* Exercise data:
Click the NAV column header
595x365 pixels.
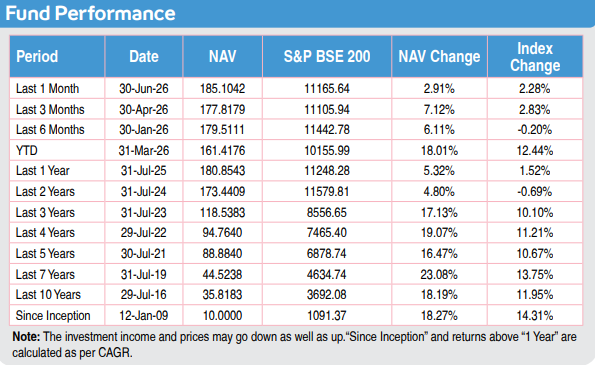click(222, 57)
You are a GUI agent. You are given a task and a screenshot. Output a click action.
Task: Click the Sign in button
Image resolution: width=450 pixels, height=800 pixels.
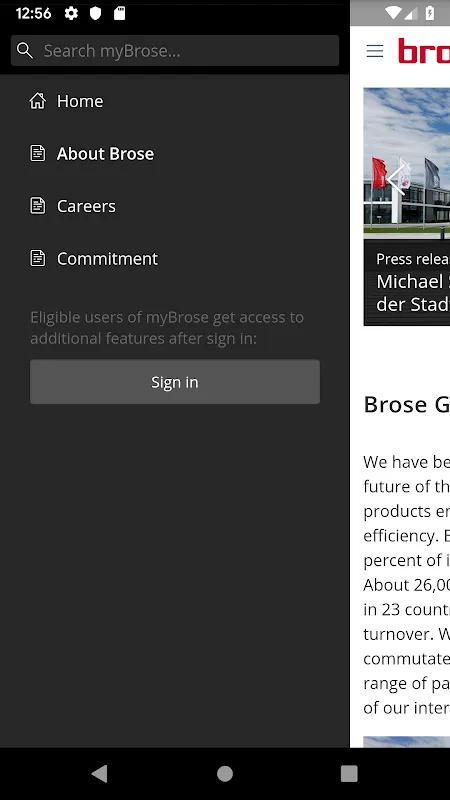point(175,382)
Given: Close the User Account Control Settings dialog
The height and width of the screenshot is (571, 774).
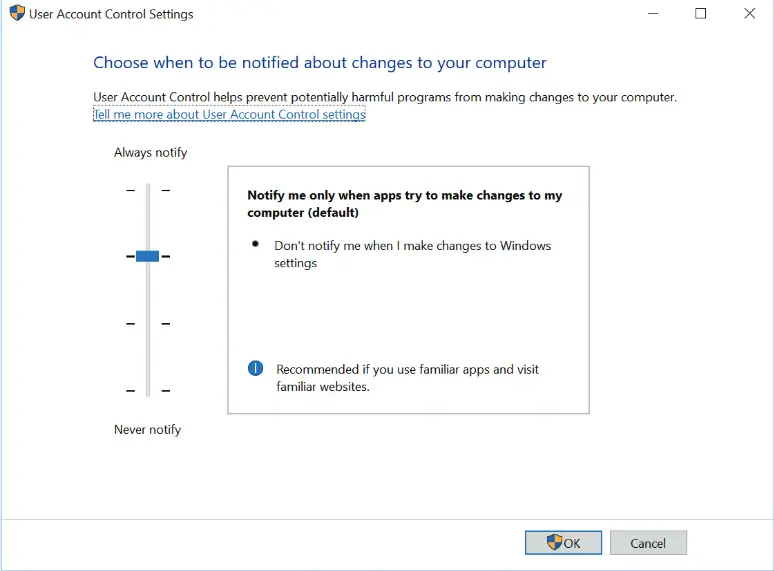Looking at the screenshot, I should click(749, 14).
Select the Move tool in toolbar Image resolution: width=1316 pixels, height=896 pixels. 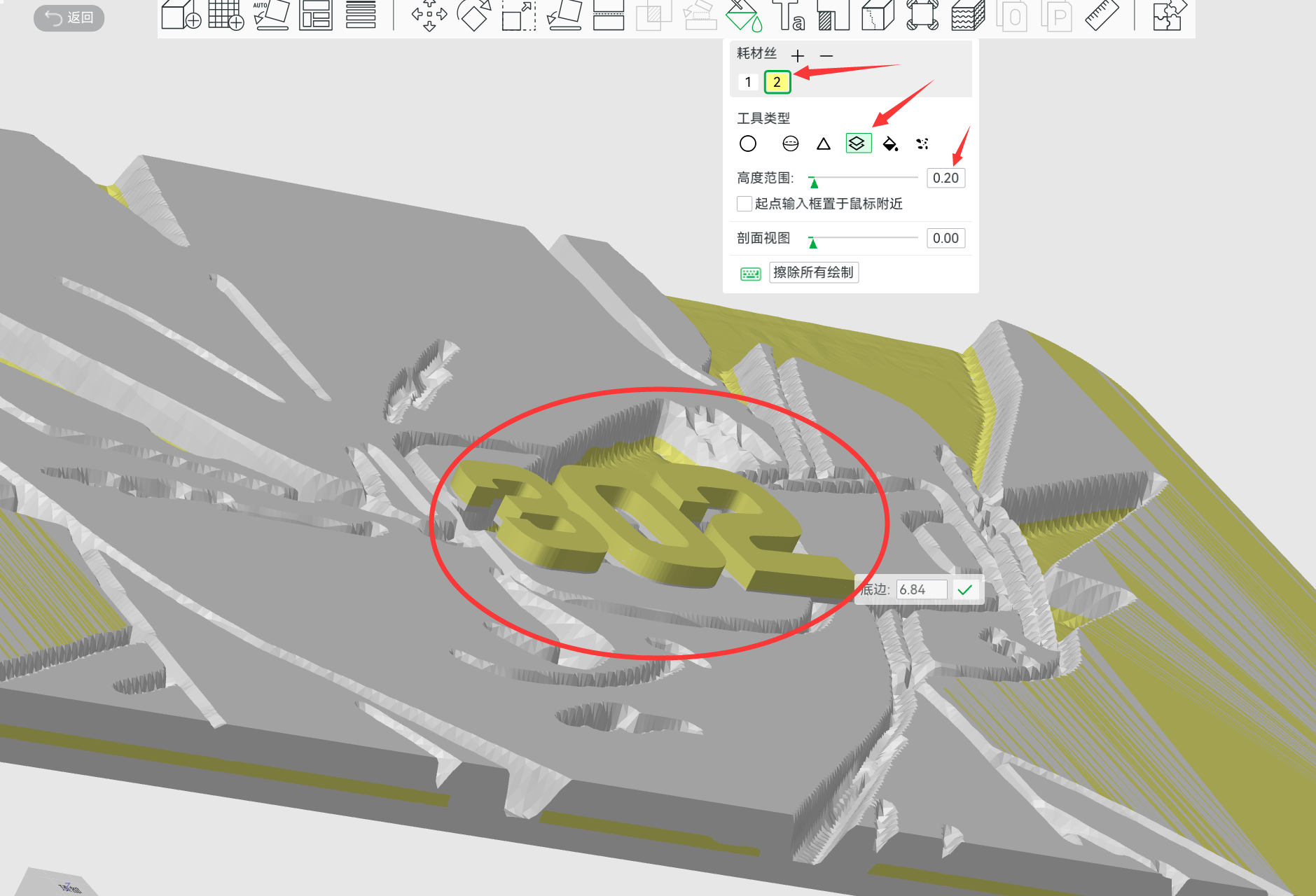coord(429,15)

--

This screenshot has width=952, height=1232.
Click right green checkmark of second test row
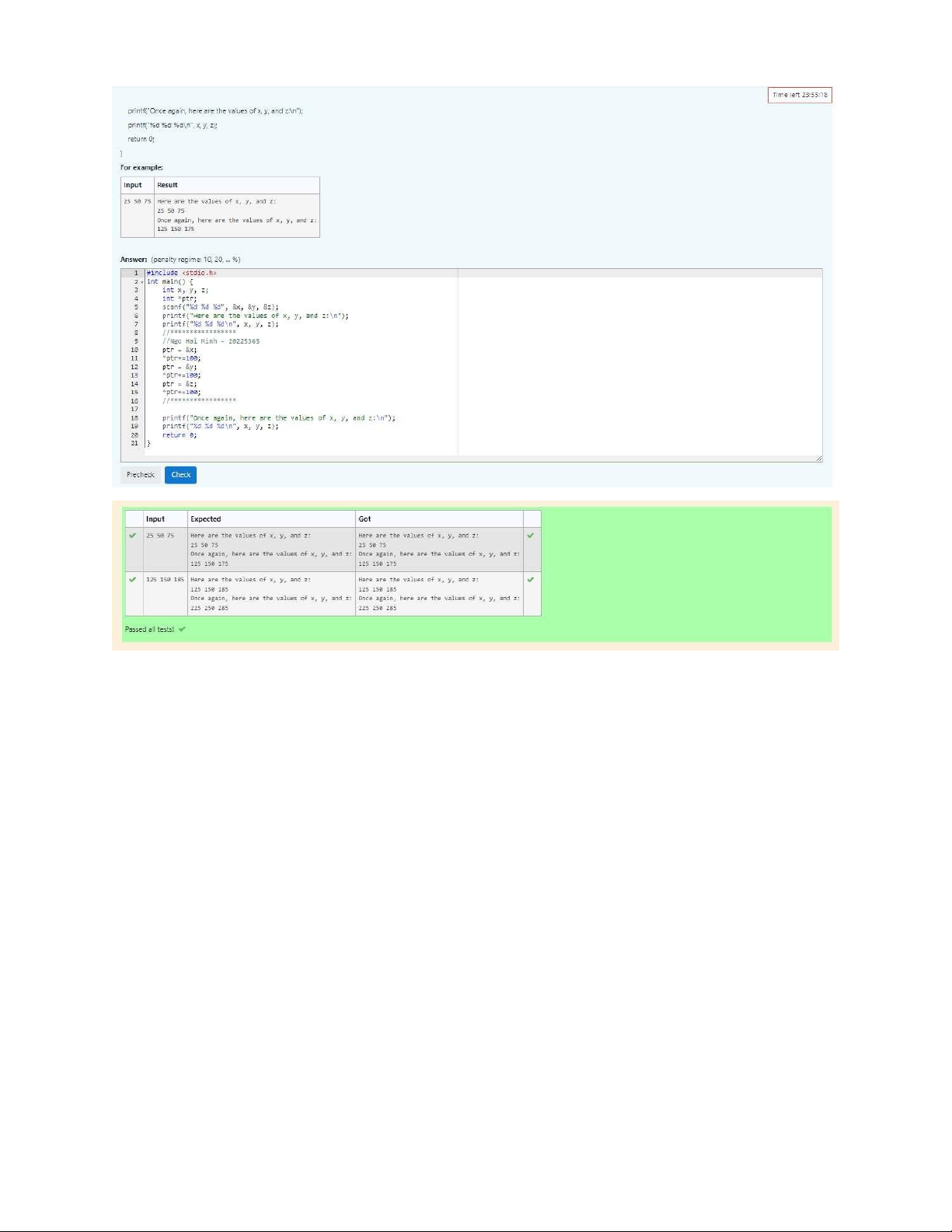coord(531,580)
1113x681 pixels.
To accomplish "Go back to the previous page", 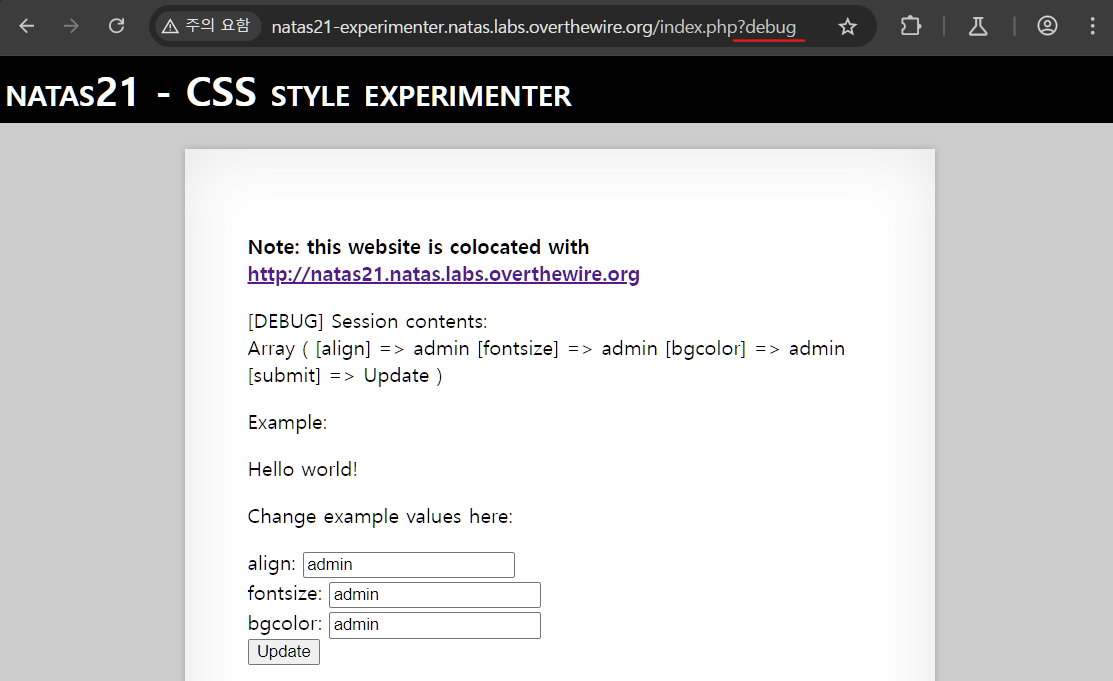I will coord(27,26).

* Exercise prompt:
Return exactly the lines above, from the one with "Click the NAV column header" up to and including the one with "Given: Close the", and include no pictures.

* Solved exercise:
Click the NAV column header
595x365 pixels.
click(222, 57)
You are a GUI agent. You are given a task and a screenshot. Output a click action.
Task: Click the Sign in button
Image resolution: width=450 pixels, height=800 pixels.
point(175,382)
Given: Close the User Account Control Settings dialog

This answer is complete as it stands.